[Opening Supplied records section]

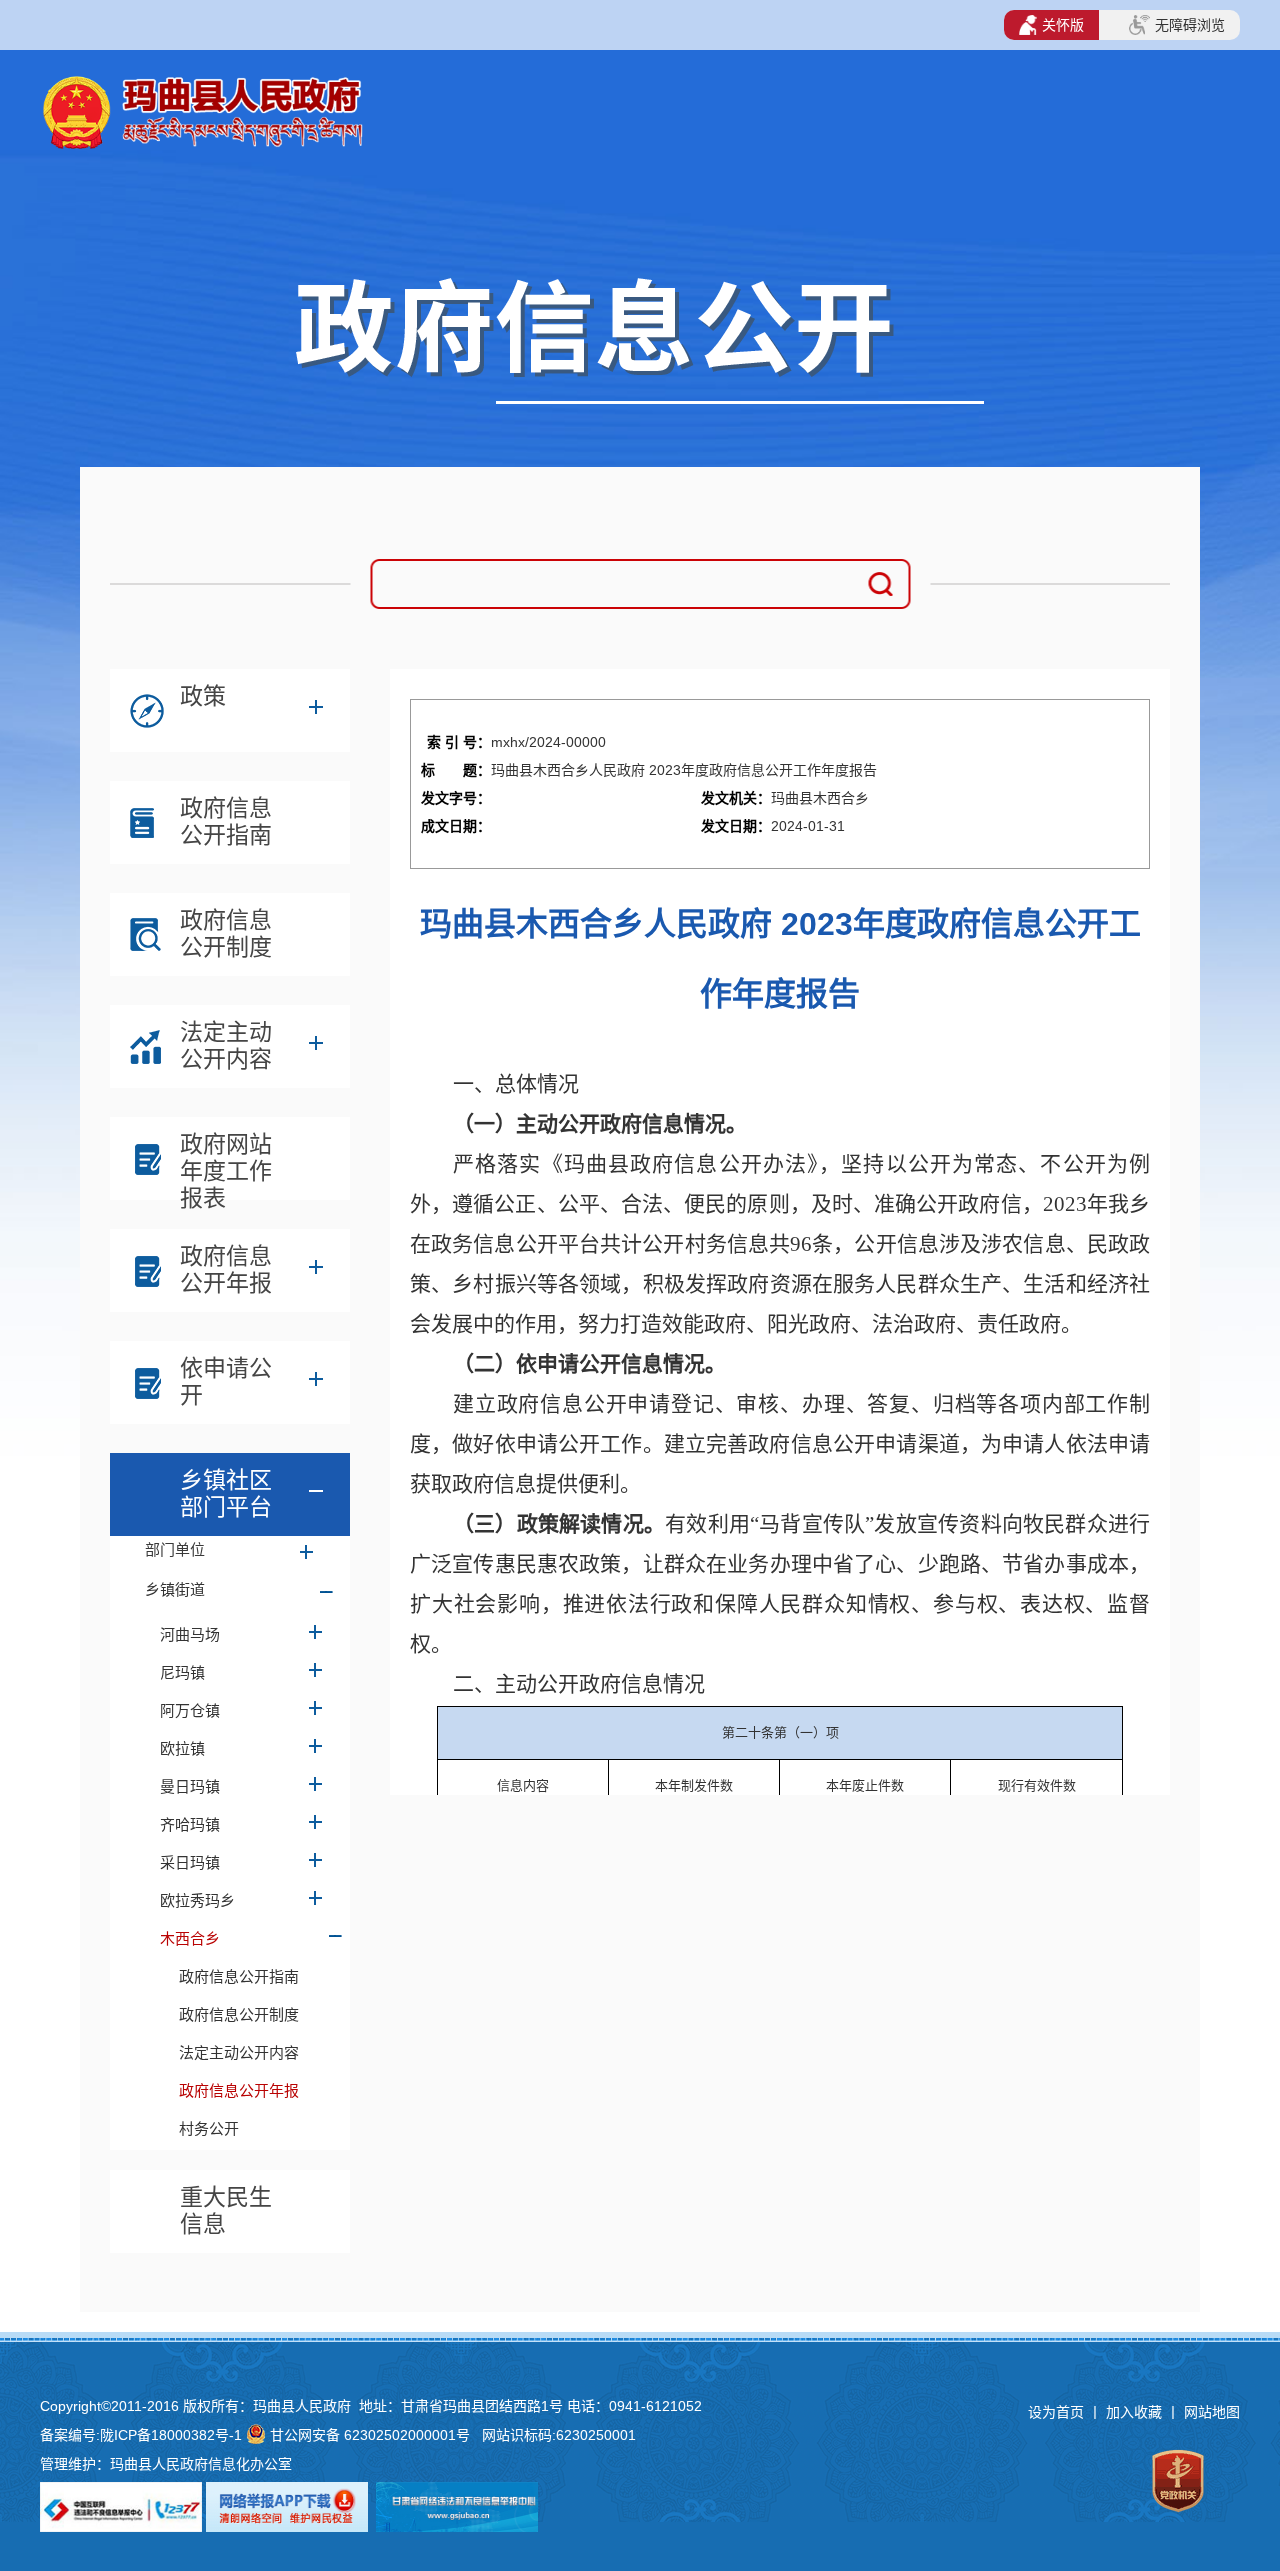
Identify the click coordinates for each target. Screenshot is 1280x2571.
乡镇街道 (175, 1589)
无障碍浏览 (1190, 25)
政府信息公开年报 (226, 1269)
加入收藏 (1136, 2412)
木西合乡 (190, 1938)
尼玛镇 (182, 1672)
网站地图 (1212, 2412)
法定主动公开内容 (226, 1045)
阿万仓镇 (190, 1710)
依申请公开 (226, 1381)
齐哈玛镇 (190, 1824)
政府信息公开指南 (226, 821)
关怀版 (1063, 25)
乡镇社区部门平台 (226, 1493)
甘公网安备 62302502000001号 (370, 2435)
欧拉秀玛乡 (197, 1900)
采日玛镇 (190, 1862)
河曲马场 (190, 1634)
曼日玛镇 (190, 1786)
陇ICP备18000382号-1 (171, 2435)
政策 (203, 696)
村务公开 (209, 2128)
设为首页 (1056, 2412)
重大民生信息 (226, 2210)
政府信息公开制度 (226, 933)
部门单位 (175, 1549)
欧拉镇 (182, 1748)
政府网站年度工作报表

[Closing Supplied records section]

# What the exercise asks:
Exactly reproduce the lines of the entries above, from the one containing "陇ICP备18000382号-1 (171, 2435)" to the very last, and no others.

# Your response:
陇ICP备18000382号-1 (171, 2435)
政策 (203, 696)
村务公开 (209, 2128)
设为首页 (1056, 2412)
重大民生信息 (226, 2210)
政府信息公开制度 (226, 933)
部门单位 (175, 1549)
欧拉镇 (182, 1748)
政府网站年度工作报表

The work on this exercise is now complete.